Data listing:
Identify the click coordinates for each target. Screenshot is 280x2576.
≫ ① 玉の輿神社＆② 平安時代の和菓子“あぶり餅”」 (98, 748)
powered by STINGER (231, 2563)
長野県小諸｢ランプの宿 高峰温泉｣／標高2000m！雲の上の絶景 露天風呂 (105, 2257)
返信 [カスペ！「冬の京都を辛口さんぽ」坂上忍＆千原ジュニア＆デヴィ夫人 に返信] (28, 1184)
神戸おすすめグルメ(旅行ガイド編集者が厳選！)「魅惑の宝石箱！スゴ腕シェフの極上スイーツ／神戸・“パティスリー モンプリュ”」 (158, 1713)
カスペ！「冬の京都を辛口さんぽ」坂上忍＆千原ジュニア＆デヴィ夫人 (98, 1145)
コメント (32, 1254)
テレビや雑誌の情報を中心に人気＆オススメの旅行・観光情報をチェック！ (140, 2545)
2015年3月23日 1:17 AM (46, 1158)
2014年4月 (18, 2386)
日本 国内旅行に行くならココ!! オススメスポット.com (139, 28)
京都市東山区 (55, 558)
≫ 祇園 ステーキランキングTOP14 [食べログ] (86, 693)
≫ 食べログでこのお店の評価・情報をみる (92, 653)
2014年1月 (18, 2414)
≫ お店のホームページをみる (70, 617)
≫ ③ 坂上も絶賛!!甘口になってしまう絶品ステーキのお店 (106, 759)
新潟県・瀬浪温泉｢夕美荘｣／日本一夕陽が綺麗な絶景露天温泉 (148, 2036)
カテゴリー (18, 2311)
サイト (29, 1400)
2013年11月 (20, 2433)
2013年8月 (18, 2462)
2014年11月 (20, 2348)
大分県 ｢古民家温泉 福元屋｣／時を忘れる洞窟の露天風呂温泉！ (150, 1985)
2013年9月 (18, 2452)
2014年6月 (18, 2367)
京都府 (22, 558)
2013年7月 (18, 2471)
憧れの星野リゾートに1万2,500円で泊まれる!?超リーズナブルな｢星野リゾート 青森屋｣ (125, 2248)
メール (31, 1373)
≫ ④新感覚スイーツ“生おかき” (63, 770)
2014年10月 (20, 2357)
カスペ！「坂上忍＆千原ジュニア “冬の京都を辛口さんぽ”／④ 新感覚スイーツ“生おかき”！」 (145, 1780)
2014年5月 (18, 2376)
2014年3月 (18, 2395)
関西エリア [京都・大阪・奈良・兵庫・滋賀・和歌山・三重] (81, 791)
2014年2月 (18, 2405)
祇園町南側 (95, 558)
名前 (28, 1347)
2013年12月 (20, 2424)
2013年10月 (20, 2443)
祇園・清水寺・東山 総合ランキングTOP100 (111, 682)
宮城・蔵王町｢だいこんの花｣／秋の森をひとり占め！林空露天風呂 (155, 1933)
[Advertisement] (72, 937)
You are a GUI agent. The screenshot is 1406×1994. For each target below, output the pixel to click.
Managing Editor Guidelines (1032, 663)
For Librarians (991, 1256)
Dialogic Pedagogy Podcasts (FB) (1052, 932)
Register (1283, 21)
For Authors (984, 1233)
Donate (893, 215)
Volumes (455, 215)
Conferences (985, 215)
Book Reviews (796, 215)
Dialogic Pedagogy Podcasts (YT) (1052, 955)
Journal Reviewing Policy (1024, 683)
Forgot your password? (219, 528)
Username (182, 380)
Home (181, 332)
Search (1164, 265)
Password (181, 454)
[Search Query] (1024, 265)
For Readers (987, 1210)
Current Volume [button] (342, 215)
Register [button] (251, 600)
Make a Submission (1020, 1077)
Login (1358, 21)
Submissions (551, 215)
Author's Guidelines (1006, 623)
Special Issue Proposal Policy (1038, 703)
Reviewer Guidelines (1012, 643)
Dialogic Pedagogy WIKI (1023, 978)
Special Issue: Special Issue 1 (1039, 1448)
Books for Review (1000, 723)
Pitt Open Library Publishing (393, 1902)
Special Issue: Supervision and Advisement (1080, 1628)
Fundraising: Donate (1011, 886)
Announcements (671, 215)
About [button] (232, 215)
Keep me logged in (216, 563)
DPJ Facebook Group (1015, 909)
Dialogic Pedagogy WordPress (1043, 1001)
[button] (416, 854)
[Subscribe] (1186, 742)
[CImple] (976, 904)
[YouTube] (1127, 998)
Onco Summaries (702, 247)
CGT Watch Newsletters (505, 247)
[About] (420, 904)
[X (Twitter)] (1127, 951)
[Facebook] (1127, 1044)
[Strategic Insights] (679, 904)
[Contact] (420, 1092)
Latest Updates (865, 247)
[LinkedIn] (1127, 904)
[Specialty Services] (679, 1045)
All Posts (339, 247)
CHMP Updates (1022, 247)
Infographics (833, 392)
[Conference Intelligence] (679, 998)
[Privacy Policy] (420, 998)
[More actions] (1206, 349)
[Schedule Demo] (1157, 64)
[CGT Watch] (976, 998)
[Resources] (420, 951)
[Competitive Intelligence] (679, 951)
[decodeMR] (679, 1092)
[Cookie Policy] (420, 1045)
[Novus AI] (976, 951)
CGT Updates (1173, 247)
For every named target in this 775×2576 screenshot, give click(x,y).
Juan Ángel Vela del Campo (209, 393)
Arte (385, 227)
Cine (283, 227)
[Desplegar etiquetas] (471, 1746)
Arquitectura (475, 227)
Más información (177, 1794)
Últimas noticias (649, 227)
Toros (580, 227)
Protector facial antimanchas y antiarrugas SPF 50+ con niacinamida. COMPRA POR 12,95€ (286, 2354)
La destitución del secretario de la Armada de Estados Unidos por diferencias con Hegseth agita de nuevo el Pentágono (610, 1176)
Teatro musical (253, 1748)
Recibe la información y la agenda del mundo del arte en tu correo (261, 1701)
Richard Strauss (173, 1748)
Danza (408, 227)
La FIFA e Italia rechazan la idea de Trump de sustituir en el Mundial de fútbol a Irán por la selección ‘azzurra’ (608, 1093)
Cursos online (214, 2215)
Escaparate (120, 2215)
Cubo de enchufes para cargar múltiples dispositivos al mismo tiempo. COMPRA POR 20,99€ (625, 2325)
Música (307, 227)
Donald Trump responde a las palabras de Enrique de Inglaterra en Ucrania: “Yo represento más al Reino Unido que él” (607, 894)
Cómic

Problem to solve:
Copy out the entire listing above, reproducing every line without alteration.

Task solution:
Identify the click coordinates for each target. Screenshot is 280x2576.
≫ ① 玉の輿神社＆② 平安時代の和菓子“あぶり餅”」 (98, 748)
powered by STINGER (231, 2563)
長野県小諸｢ランプの宿 高峰温泉｣／標高2000m！雲の上の絶景 露天風呂 (105, 2257)
返信 [カスペ！「冬の京都を辛口さんぽ」坂上忍＆千原ジュニア＆デヴィ夫人 に返信] (28, 1184)
神戸おすすめグルメ(旅行ガイド編集者が厳選！)「魅惑の宝石箱！スゴ腕シェフの極上スイーツ／神戸・“パティスリー モンプリュ”」 (158, 1713)
カスペ！「冬の京都を辛口さんぽ」坂上忍＆千原ジュニア＆デヴィ夫人 (98, 1145)
コメント (32, 1254)
テレビや雑誌の情報を中心に人気＆オススメの旅行・観光情報をチェック！ (140, 2545)
2015年3月23日 1:17 AM (46, 1158)
2014年4月 (18, 2386)
日本 国内旅行に行くならココ!! オススメスポット.com (139, 28)
京都市東山区 (55, 558)
≫ 祇園 ステーキランキングTOP14 [食べログ] (86, 693)
≫ 食べログでこのお店の評価・情報をみる (92, 653)
2014年1月 (18, 2414)
≫ お店のホームページをみる (70, 617)
≫ ③ 坂上も絶賛!!甘口になってしまう絶品ステーキのお店 (106, 759)
新潟県・瀬浪温泉｢夕美荘｣／日本一夕陽が綺麗な絶景露天温泉 (148, 2036)
カテゴリー (18, 2311)
サイト (29, 1400)
2013年11月 (20, 2433)
2013年8月 (18, 2462)
2014年11月 (20, 2348)
大分県 ｢古民家温泉 福元屋｣／時を忘れる洞窟の露天風呂温泉！ (150, 1985)
2013年9月 (18, 2452)
2014年6月 (18, 2367)
京都府 (22, 558)
2013年7月 (18, 2471)
憧れの星野リゾートに1万2,500円で泊まれる!?超リーズナブルな｢星野リゾート 青森屋｣ (125, 2248)
メール (31, 1373)
≫ ④新感覚スイーツ“生おかき” (63, 770)
2014年10月 (20, 2357)
カスペ！「坂上忍＆千原ジュニア “冬の京都を辛口さんぽ”／④ 新感覚スイーツ“生おかき”！」 (145, 1780)
2014年5月 (18, 2376)
2014年3月 (18, 2395)
関西エリア [京都・大阪・奈良・兵庫・滋賀・和歌山・三重] (81, 791)
2014年2月 (18, 2405)
祇園町南側 (95, 558)
名前 (28, 1347)
2013年12月 (20, 2424)
2013年10月 (20, 2443)
祇園・清水寺・東山 総合ランキングTOP100 (111, 682)
宮城・蔵王町｢だいこんの花｣／秋の森をひとり占め！林空露天風呂 (155, 1933)
[Advertisement] (72, 937)
You are a GUI agent. The screenshot is 1406×1994. For each target below, output the pixel to click.
Managing Editor Guidelines (1032, 663)
For Librarians (991, 1256)
Dialogic Pedagogy Podcasts (FB) (1052, 932)
Register (1283, 21)
For Authors (984, 1233)
Donate (893, 215)
Volumes (455, 215)
Conferences (985, 215)
Book Reviews (796, 215)
Dialogic Pedagogy Podcasts (YT) (1052, 955)
Journal Reviewing Policy (1024, 683)
Forgot your password? (219, 528)
Username (182, 380)
Home (181, 332)
Search (1164, 265)
Password (181, 454)
[Search Query] (1024, 265)
For Readers (987, 1210)
Current Volume [button] (342, 215)
Register [button] (251, 600)
Make a Submission (1020, 1077)
Login (1358, 21)
Submissions (551, 215)
Author's Guidelines (1006, 623)
Special Issue Proposal Policy (1038, 703)
Reviewer Guidelines (1012, 643)
Dialogic Pedagogy WIKI (1023, 978)
Special Issue: Special Issue 1 (1039, 1448)
Books for Review (1000, 723)
Pitt Open Library Publishing (393, 1902)
Special Issue: Supervision and Advisement (1080, 1628)
Fundraising: Donate (1011, 886)
Announcements (671, 215)
About [button] (232, 215)
Keep me logged in (216, 563)
DPJ Facebook Group (1015, 909)
Dialogic Pedagogy WordPress (1043, 1001)
[button] (416, 854)
[Subscribe] (1186, 742)
[CImple] (976, 904)
[YouTube] (1127, 998)
Onco Summaries (702, 247)
CGT Watch Newsletters (505, 247)
[About] (420, 904)
[X (Twitter)] (1127, 951)
[Facebook] (1127, 1044)
[Strategic Insights] (679, 904)
[Contact] (420, 1092)
Latest Updates (865, 247)
[LinkedIn] (1127, 904)
[Specialty Services] (679, 1045)
All Posts (339, 247)
CHMP Updates (1022, 247)
Infographics (833, 392)
[Conference Intelligence] (679, 998)
[Privacy Policy] (420, 998)
[More actions] (1206, 349)
[Schedule Demo] (1157, 64)
[CGT Watch] (976, 998)
[Resources] (420, 951)
[Competitive Intelligence] (679, 951)
[decodeMR] (679, 1092)
[Cookie Policy] (420, 1045)
[Novus AI] (976, 951)
CGT Updates (1173, 247)
For every named target in this 775×2576 screenshot, give click(x,y).
Juan Ángel Vela del Campo (209, 393)
Arte (385, 227)
Cine (283, 227)
[Desplegar etiquetas] (471, 1746)
Arquitectura (475, 227)
Más información (177, 1794)
Últimas noticias (649, 227)
Toros (580, 227)
Protector facial antimanchas y antiarrugas SPF 50+ con niacinamida. COMPRA POR 12,95€ (286, 2354)
La destitución del secretario de la Armada de Estados Unidos por diferencias con Hegseth agita de nuevo el Pentágono (610, 1176)
Teatro musical (253, 1748)
Recibe la información y la agenda del mundo del arte en tu correo (261, 1701)
Richard Strauss (173, 1748)
Danza (408, 227)
La FIFA e Italia rechazan la idea de Trump de sustituir en el Mundial de fútbol a Irán por la selección ‘azzurra’ (608, 1093)
Cursos online (214, 2215)
Escaparate (120, 2215)
Cubo de enchufes para cargar múltiples dispositivos al mismo tiempo. COMPRA POR 20,99€ (625, 2325)
Música (307, 227)
Donald Trump responde a las palabras de Enrique de Inglaterra en Ucrania: “Yo represento más al Reino Unido que él” (607, 894)
Cómic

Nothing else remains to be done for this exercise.